There's a phrase that I find particularly frustrating when applied to a good horror movie, especially one I happen to like: "It's not even that scary!" My reaction, usually, but not always, spoken silently to myself is, "Oh, shut up."
I know this will sound strange to some, yet obvious to others, but horror doesn't have to be scary to be good. It's basic quality of goodness or badness has, in fact, little to do with how scary it is and more to do, as with all art, with how effectively it conveys its meaning. If that means an overall sense of dread rather than a lot of scares, so be it. Hell, I like an overall sense of dread in horror.
On Facebook recently I posted a status update alluding to The Exorcist and Larry Aydlette chimed in to say he never found the movie scary. He was not, as some do, posing this as a criticism, merely an observation. Rod Heath did the same, carefully adding, "but that's not a fault, just a personal reaction." Marilyn, on the other hand, wrote, "I was terrified the first time I saw The Exorcist. The audience was freaking out all around me, people running up the aisle screaming. It was a happening." Sounds like it. My first experience with The Exorcist was quite different.
I saw it on an early cable showing in the seventies (it may have been HBO but I can't remember) with my sister, mother and father. Yes, I was around ten and my parents watched it with me. They were never the hysterical type, worried that if we were exposed to something with violence or language we would turn to a life of crime or insanity. And my father, and this is important, was a true believer, still is. He left college after his parents died to enter the monastery but left before taking his vows, deciding that marriage was the sacrament for him. His sister, on the other hand, stuck with it and became a nun who became Mother Superior of an order in Massachusetts. Finally, in our house, along the second bookshelf in the den, was and is the entire set of the Encyclopedia of Catholicism. So The Exorcist was a movie he had to see and, what the hell, might as well watch it with the kids.

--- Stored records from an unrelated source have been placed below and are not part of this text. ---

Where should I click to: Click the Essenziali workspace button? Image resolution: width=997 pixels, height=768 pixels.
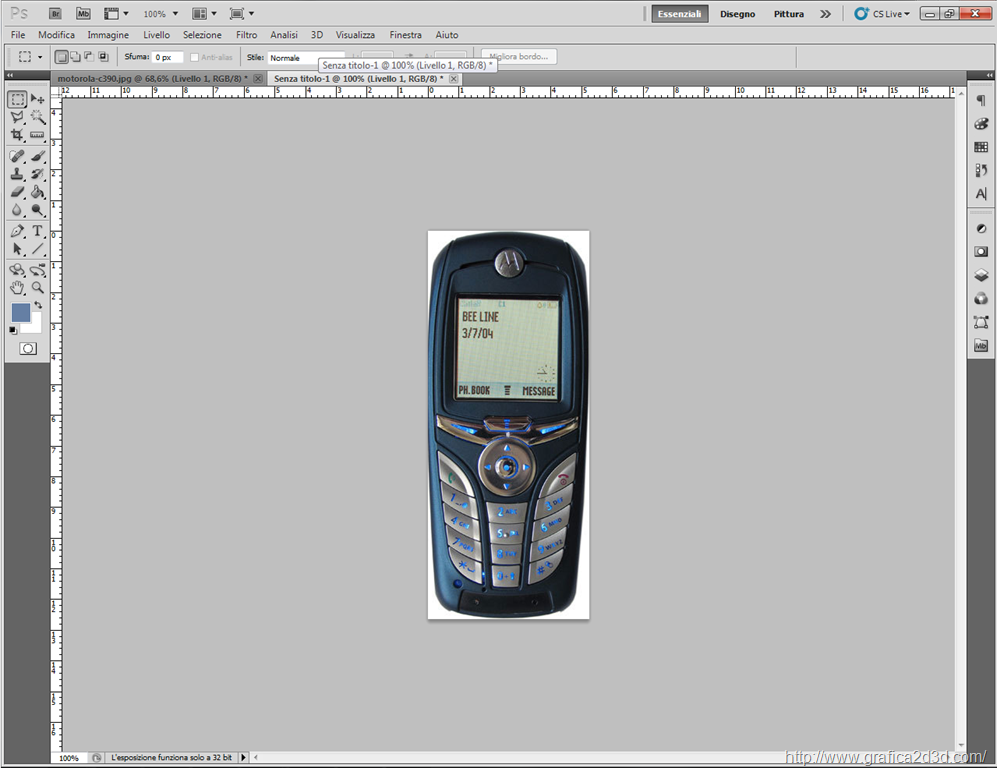680,14
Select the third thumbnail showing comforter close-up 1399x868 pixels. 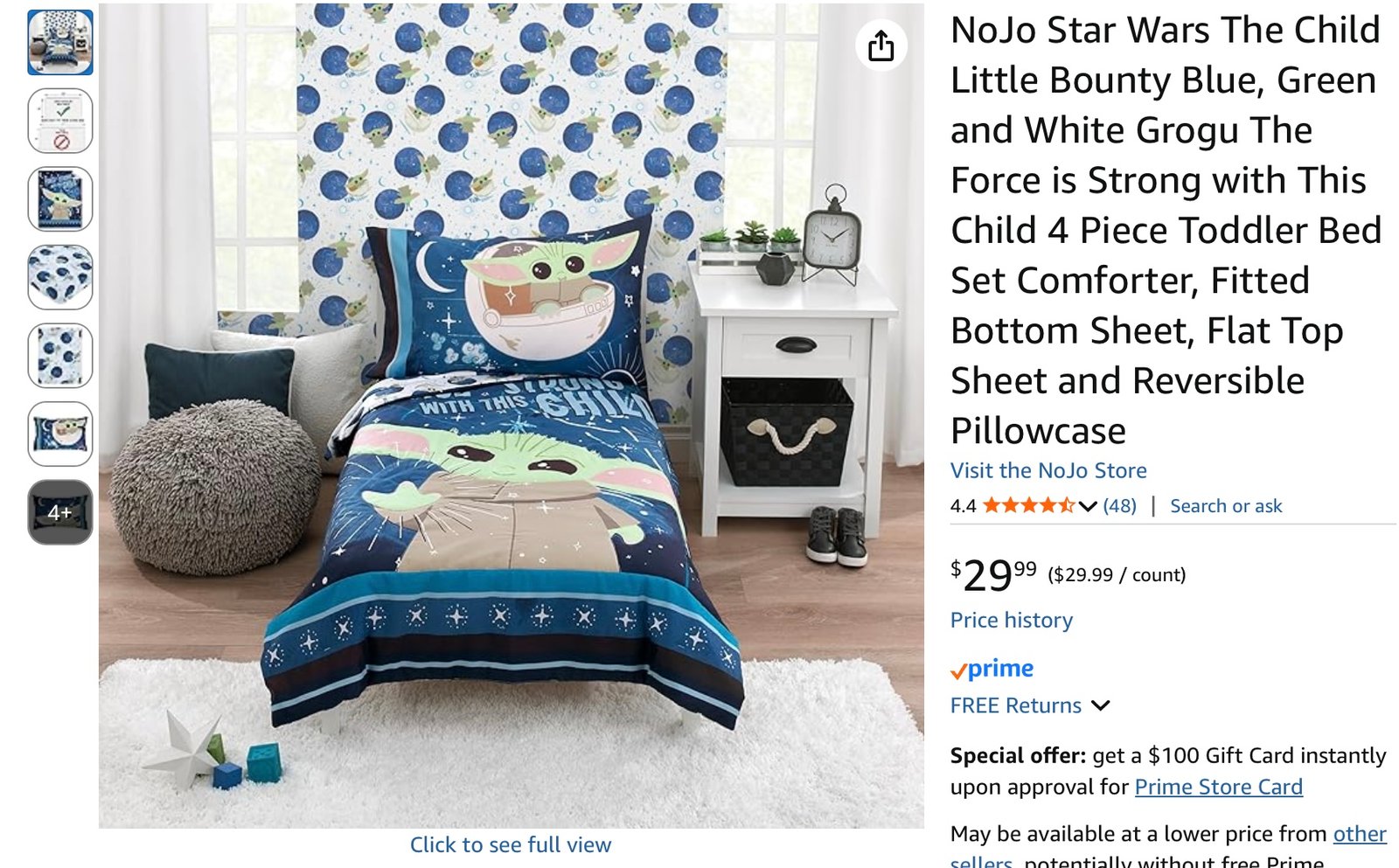point(60,199)
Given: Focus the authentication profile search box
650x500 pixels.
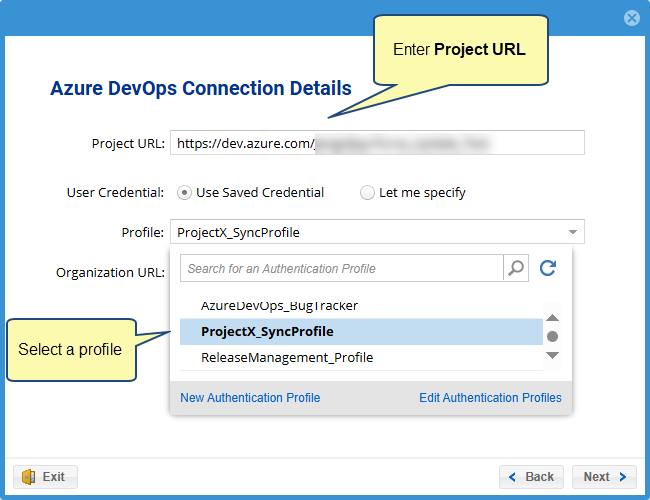Looking at the screenshot, I should (341, 268).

My sister was decidedly scared and freaked out through most of it and I, while more fascinated than upset, was a little creeped out by things like the desecrated statue of Mary and the death mask flashing on the screen. By the time Merrin and Karras were doing battle with Regan in the bedroom at the end of the hall my father was more bemused than anything else. Bemused with my sister's reaction and the movie itself. He assured my sister there was nothing scary in the movie. It was a girl under the control of a demon, a demon that would be driven out by the faithful. No harm would come to her and, aside from exploiting an old man's weak heart, she could bring no harm to anyone else (Burke Dennings notwithstanding). Besides, he noted, this stuff doesn't even really happen like this. Yes, my dad's one of those types of movie viewers, the ones that too often let reality get in the way of a good story. But here's the thing: I agreed with him (on the "not scary" part, not the other stuff). I thought it was an excellent movie, but I couldn't be sure what everyone found scary about it. I mean, it's a girl. On a bed. Tied down, no less.
When I got older I realized that, while some people may be scared by it, what I felt was a sense of dread. A pall of death and familial collapse hangs over the house throughout the movie. Very, very little, if anything, in the movie actually feels good. And that is what makes it a great horror movie. To me, it's not meant to scare, it's meant to disturb, and those are two very different things. The Exorcist is disturbing, as in it disturbs our view of a normal mother/daughter relationship. It disturbs our view of faith, in ourselves and, if we choose, God as well. Most of all, it disturbs our view of what is right and wrong and good and bad. It is, in fact, one of the most disturbing movies I have ever seen. So whether I'm scared by it or not hardly even matters. The feeling's the thing, and the feeling is one of dread, a dreading of what's coming and how much worse it can still get.
I've had that feeling with several movies and some movies I consider the very best of the genre I would never consider scary, The Wicker Man for instance. I think it's brilliant but not because it's scary, rather, because it feeds on uneasy feelings of isolation, "us and them" belief systems and societal dysfunction. That it's not scary doesn't affect its quality one iota. It's brilliant, as is The Exorcist, in taking a feeling and building a whole movie around it. Sometimes people get the wrong idea about horror, even if they're a fan. They think it's about jump scares and gore and evil creatures and, actually, it is! It is about those things but it's also about so much more and whether or not it frightens isn't always the end-all, be-all of whether or not it succeeds. Sometimes, the best thing a horror movie can do is fill you with a vague, creeping sense of discomfort. Disquiet. Disorder. And when it's done right, it can be downright scary.